Set high upon a bluff that overlooks the Vltava, under 1 hour to the north of Prague, sits the splendid Renaissance Nelahozeves castle, that houses one of the best collections of private art in central Europe. Master works by Canaletto, Velázquez and Bruegel hang inside its historical halls, and these paintings alone should merit the brief trip out of the city. Nonetheless, the castle’s story and its’ art collection are also an intriguing tale of aristocratic hoarding, communist rule and returning royalty. This adds a modern political dimension to its’ current significance in the history of art.
The castle was commissioned around 1553 by Florián Griespek of Griespach, who was an influential court official for Ferdinand the 1st. His role as an overseer of all the royal buildings of Bohemia enabled him to employ the best builders, like Bonifác Wohlmut, who was the court architect. The castle that resulted resembles an Italian palazzo on the River Vltava, combining Bohemian and Italian architectural characteristics. Featuring rusticated stonework, a real moat, and corner bastions, this building encompasses elements found in previous fortified constructions from medieval times, which implies strength and a powerful, lengthy lineage. But, it is also intricately decorated with amazing sgraffito work depicting allegorical scenes, which reflects its’ main purpose as a luxurious noble residence.
Soon after the castle was completed, the Griespeks were on the losing end of the Czech Estates revolution in 1618, and all of their property got confiscated. The aristocratic Lobkowicz family were on the side that won the revolution and the Nelahozeves was bought, in 1623, by Polyxena of Lobkowicz (1566 to 1642). The Lobkowicz family became 1 of the most influential Bohemian families and remained so right into the modern Czechoslovak era. Maximilian Lobkowicz (1888 to 1967) was the ambassador to Britain during the 1930’s and, subsequently, the foreign secretary for the exiled government throughout World War Two. During this time, the Nazis had seized the numerous properties and art collections of the Lobkowicz’s, and intended to incorporate the best works into Hitler’s Reichsmuseum. In 1945, many were restored, but just 3 years afterwards the Communists gained control and the Lobkowiczes had to leave the country empty handed. It was not until the 1990’s, when the ‘restitution of property’ act was introduced by President Havel, that the Lobkowiczes could reclaim most of their estates. Lobkowicz family members have been major collectors of art, and the masterpieces which were confiscated, and which had been displayed in the Czech National Gallery since 1948 (along with the works that had remained in storage), are now back together at Nelahozeves.

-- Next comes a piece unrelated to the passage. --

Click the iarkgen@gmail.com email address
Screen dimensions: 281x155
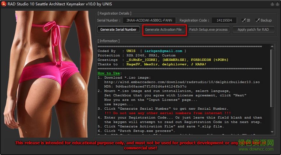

Visitors can access the castle using a moat bridge, which takes you to a courtyard that has a gift shop, ticket office and restaurant. To see the collections, you have to take the guided tour (2 different tours are provided). Guided Tour 2 takes tourists to the splendid Renaissance Knights Hall, and to 9 galleries adorned with landscapes, family portraits, tapestries and furniture. The Lobkowicz collection masterpieces can be viewed on Guided Tour 1, in a permanent exhibition named: ‘The Lobkowicz Collections: 6 Centuries of Patronage’.
The art collections can only be viewed on the guided tours, available in numerous languages (including English).

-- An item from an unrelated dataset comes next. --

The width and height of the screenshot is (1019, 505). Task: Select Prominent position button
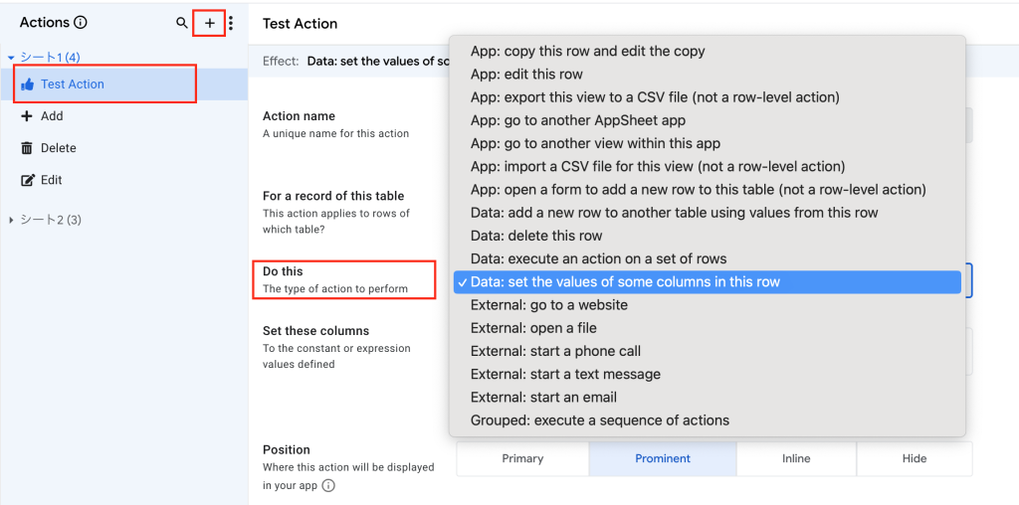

The expert on British art, John Somerville, designed the exhibit. Every room is arranged to reflect the relationship between the collector and the artwork, and to portray the cultural and political tale of the Lobkowicz family (and Bohemia) in time-order from Renaissance times to the 1940’s. The paintings are showcased with modern furnishings, and some rooms are displayed as standard picture galleries, whilst others are presented as cabinet picture rooms or drawing rooms. This is all an attempt to recreate the atmosphere of the previous Lobkowicz estates, where these works used to hang.
Nelahozeves is 27km/16.5 miles northwards of Prague, off the E55 highway. Trains depart the train station at Masaryk (Masarykovo nádraží) numerous times each day, and the journey lasts around sixty minutes. Catch the Roudnice nad Labem train and get off once you reach Nelahozeves Zámek, at the bottom of the castle.
Minibus Prague – Nelahozeves. Quickest way how to travel between Prague and Nelahozeves. Book online.
09:00 to 17:00, Tuesdays to Sundays. Shut Mondays, Xmas & New Years Day.
Nelahozeves Castle, 277 51 Nelahozeves, (www.lobkowicz.org).